Healing Well: OS Grid Reference – NN 915 543
Also Known as:
- Sput na-fruith-chasd
Getting Here

Park up at the red phone-box in Strathtay village (by the road junction) and walk east along the road (slightly downhill) for less than 50 yards, then turn left and walk up the track. 70-80 yards up, keep your eyes peeled for the distinct footpath on your right (don’t head up to the house) that runs into the trees and keep walking uphill for literally ½-mile where you’ll reach the gorgeous overgrown scented orchard of Tullypowrie farmhouse on the left. Keep walking along the path past the farm and, if you fancy, cross the burn (stream) anywhere hereby. The well is on the other side of the burn, somewhere…..
Archaeology & History
We ventured up here recently to look at several sites, but when we came to find this long lost well we were hindered severely by the mass of vegetation that was teeming with ticks—so thought it most sensible to come back here again at the end of winter when we’d have a clean slate of landscape to look at. (the ticks have got fucking awful in this neck o’ the woods in recent years!) It has almost fallen out of history, with no one writing about the place for more than a hundred years, yet it was a place of considerable importance in the folk traditions of Strathtay.
In some previously unpublished notes written by the historian Charles Robertson sometime at the beginning of the 20th century, he told of a lady from Pitlochry called Mrs Anderson who informed him of an important water source known locally as Sput na-fruith-chasd which,
“comes spouting out of a high rock on the east side of the Tullypowrie Burn opposite Tullypowrie farm, and was resorted to of old for the cure of whooping cough. The sufferer who came here and drank of the water always got better too.”
It was described by the Logierait schoolmaster James Kennedy (1927) as one of “the three most important (wells) in the Tay Valley”—and there are a lot of wells in the Tay Valley!

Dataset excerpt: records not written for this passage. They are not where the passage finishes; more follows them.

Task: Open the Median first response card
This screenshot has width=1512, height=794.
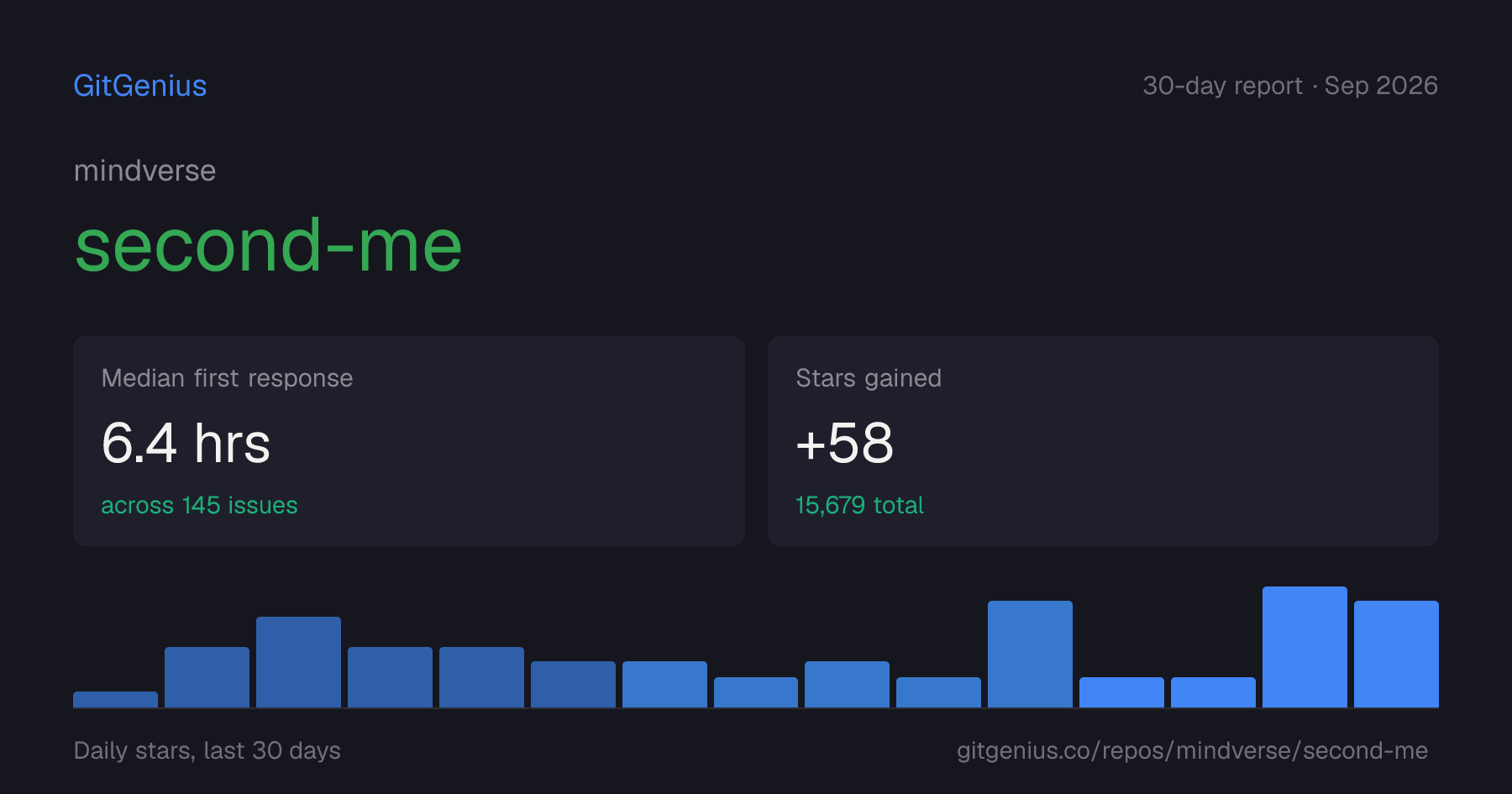Action: pyautogui.click(x=409, y=441)
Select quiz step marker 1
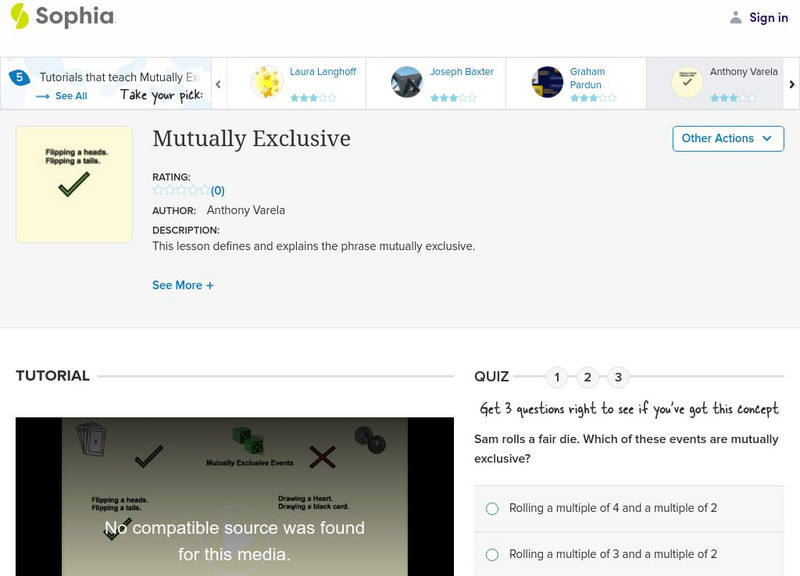 pos(558,377)
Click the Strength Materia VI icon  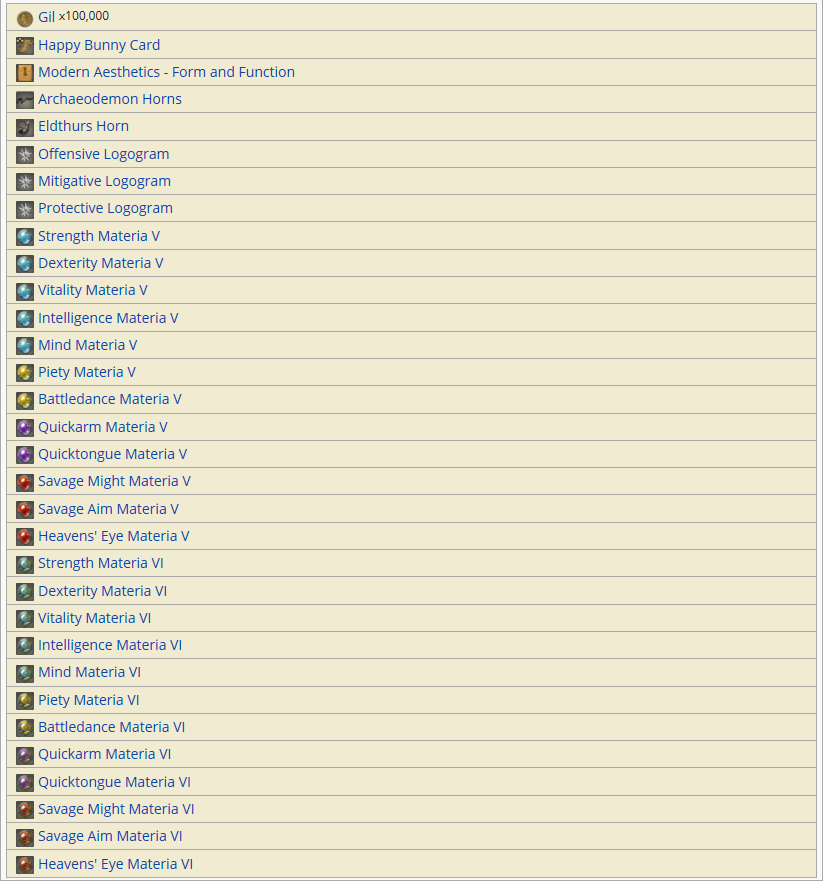pos(25,564)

There’s a slight discrepancy regarding the exact location of the well: whilst Mr Robertson’s notes told that it was found “opposite Tullypowrie farm”, in Hugh Mitchell’s (1923) survey of local antiquities he told that,
“On the oppsite side of the burn from the mill there is a drip well, the water from which was for long regarded as a certain cure for whooping cough”—
which would place the well a hundred yards or so further upstream. (the very low-lying walls of the mill can just be discerned a short distance above the farmhouse) I’m sure that a good search of the area after Winter has laid the vegetation to rest will tell us one way or the other precisely where this curative well is hiding.
Across the burn from the well is the barely visible ruins of an old church: Roman Catholic according to tradition, with a singular short carved cross standing on the low remains of its eastern wall. Close to this, but now in the field a few hundred yards west, was the curious bullaun stone known as Clach na Buidseach, or Witchcraft Stone. This bullaun would seem to have been used in rites related to the Whooping Cough Well, but the precise nature of these rites has been lost.
References:
- Dixon, John H., Pitlochry, Past and Present, L. Mackay: Pitlochry 1925.
- Kennedy, James, Folklore and Reminiscences of Strathtay and Grandtully, Munro Press: Perth 1927.
- Mitchell, Hugh, Pitlochry District: Its Topography, Archaeology and History, L. Mackay: Pitlochry 1923.